Speaking at the CommsDay Summit in Melbourne, NBN Co CEO Mike Quigley said that the completion of the network design would pave the way for construction to commence on Transit Release 1. This release is the first of four transit-network releases, each of which will provide critical connections linking NBN fibre access nodes (FANs), satellite base stations and LTE wireless base stations with the 121 NBN PoIs spread across the country.

The current release will link 125 FANs with 29 PoIs using 149 different Telstra dark fibre links spanning a total of 5254km. Each strand of fibre will use dense wavelength division multiplexing (DWDM) technology to carry data over 96 separate wavelengths at 100Gbps per wavelength — providing aggregate capacity of just under 10Tbps.

"We believe that should be sufficient," Quigley deadpanned as he updated attendees at the industry event on the company's progress to date.

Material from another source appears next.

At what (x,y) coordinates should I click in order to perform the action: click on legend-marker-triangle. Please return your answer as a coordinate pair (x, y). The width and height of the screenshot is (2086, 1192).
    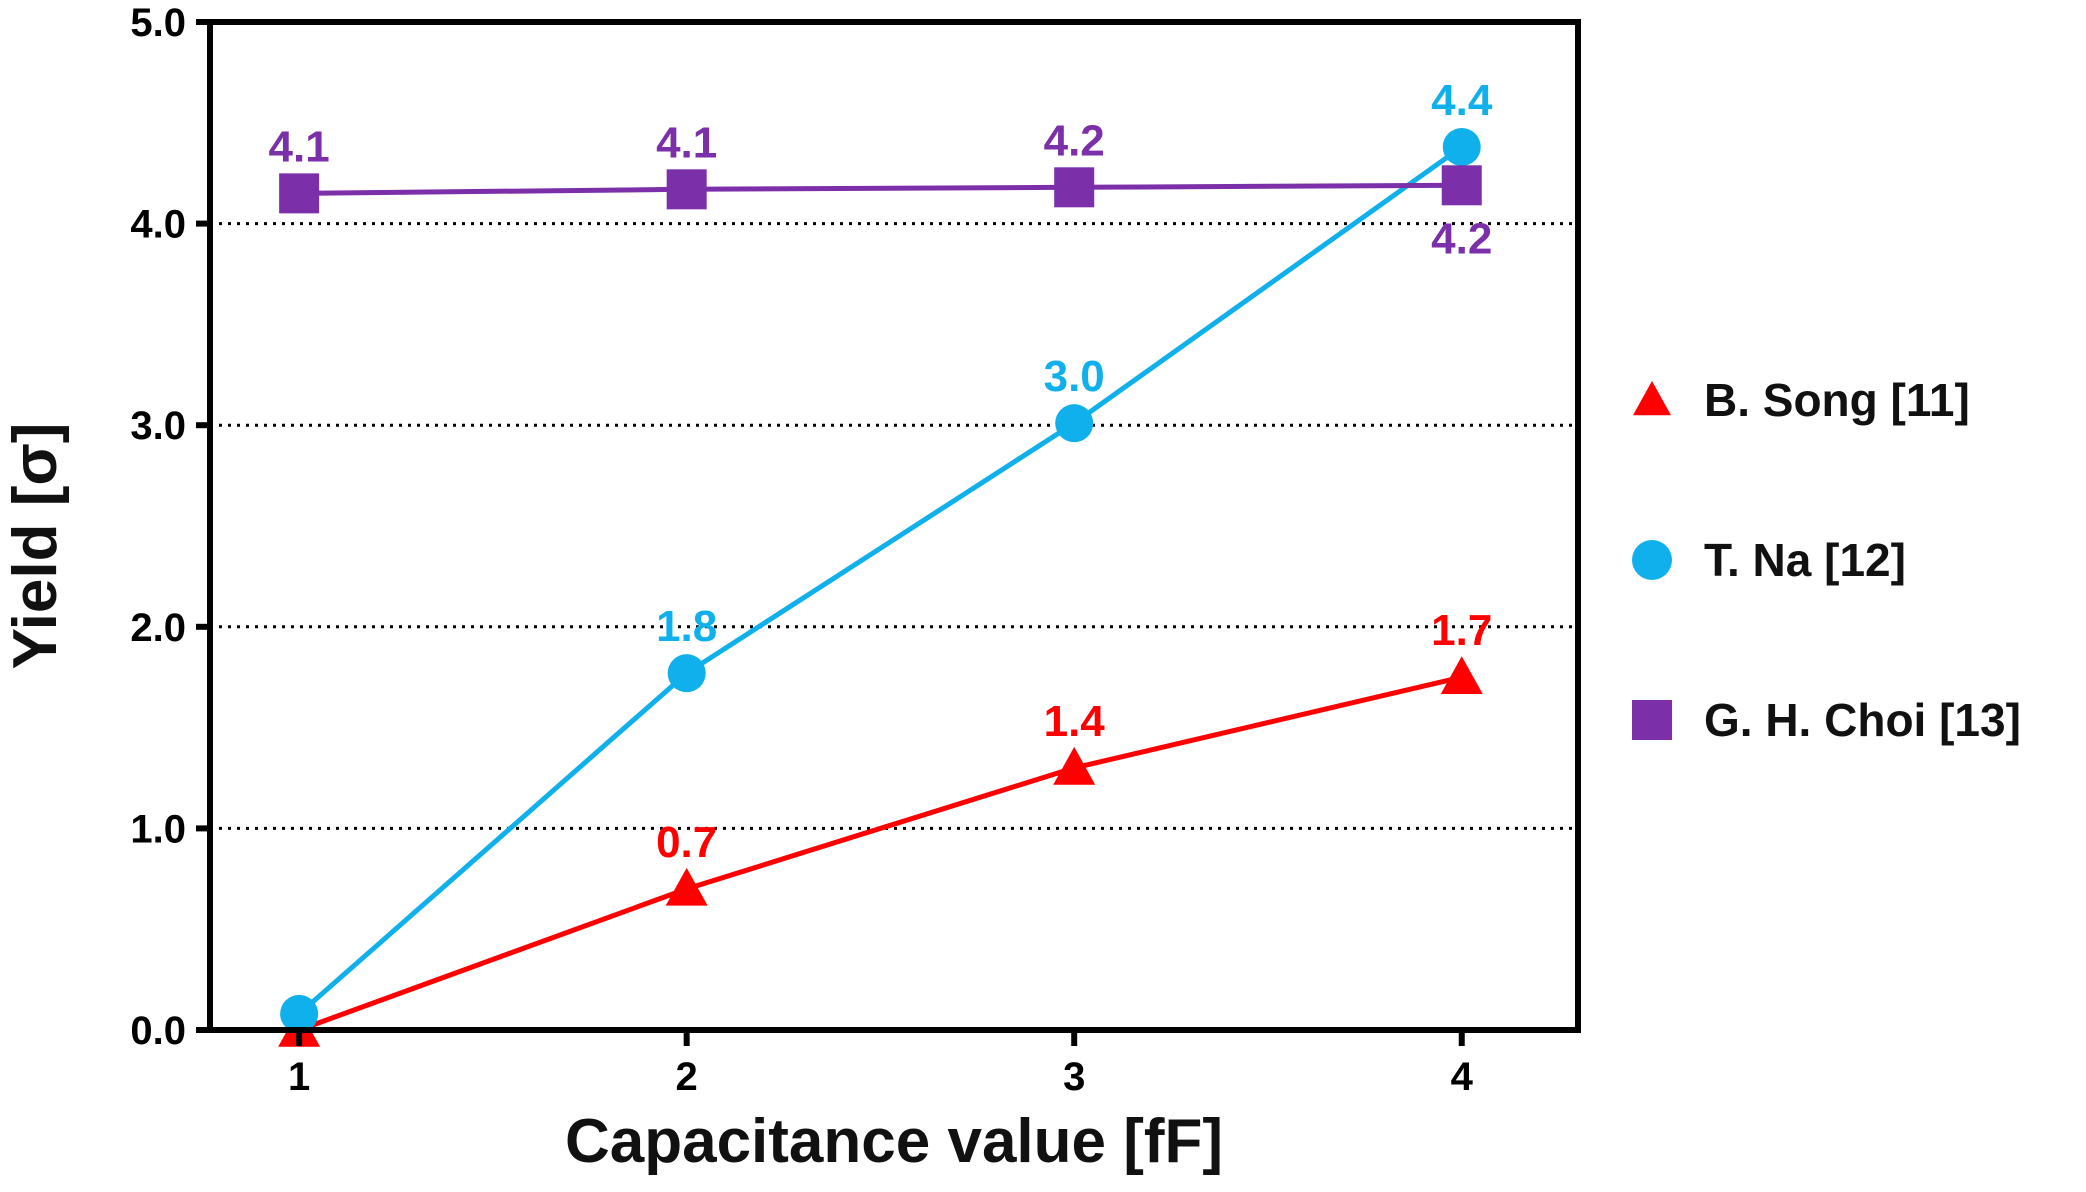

Demand for that bandwidth is increasing dramatically, Quigley added, citing recent Australian Bureau of Statistics figures that showed the volume of data downloaded over fixed internet connections has exploded in the past year — from 174,665 terabytes over the three months to June 2010, to 254,947 terabytes in the three months to June 2011. That's a 45.9 per cent increase, compared with just a 12.7 per cent increase in the volume of data downloaded to mobile broadband connections.

While those figures might seem to contradict figures showing an explosion in mobile broadband adoption — Australia's 4.786m mobile broadband customers surpassed its 4.493m base of DSL subscribers for the first time in June — they reflect a growing recognition that mobile networks alone aren't going to be able to shoulder massive increases in data usage.

Instead, said Quigley, the explosion in fixed-data usage reflects growing usage of smartphones and Apple iPads at home, where they connect to fast in-home Wi-Fi services that get online using conventional fixed services.

"Data in Australia says around 90 per cent of all data is on fixed networks, but one of the largest vendors in the world has predicted that by 2016, the amount of data carried on mobile networks as a percentage of all data will be just 0.5 per cent," Quigley said. "NBN Co are very keen on mobile services, because our belief is that the two networks are quite complementary."

The new transit network will provide more than enough headroom to support the roll-out of NBN services to Australian households, which will get a massive boost when NBN Co soon releases its much-anticipated network coverage maps that highlight its detailed roll-out plans. Quigley was keeping quiet on the location of these services, but they will build on the transit network deal announced today.

He was more open, however, about the potential for the new transit network to support NBN's goal of open access across technologies. A total of 27 retail service providers (RSPs) currently signed up to provide NBN services, of which 12 have successfully "on-boarded", or correctly configured their services to interface with NBN Co's.

Of those, Quigley said, four were previously satellite providers that have now been on-boarded to provide fibre services, as well. This is a result of the NBN core design that uses a common PoI infrastructure regardless of the access technology used, he said; "They discovered that in providing a satellite service on the NBN, because all the interfaces and systems are exactly the same, it really doesn't matter to them whether they are providing fibre services, fixed wireless or satellite services."

"It's the same interfaces," he continued, "and [RSPs] could go after a customer on any technology within that footprint; they're all connected to the same PoI and in the same way. So, the model seems to be working the way we had hoped the model would work."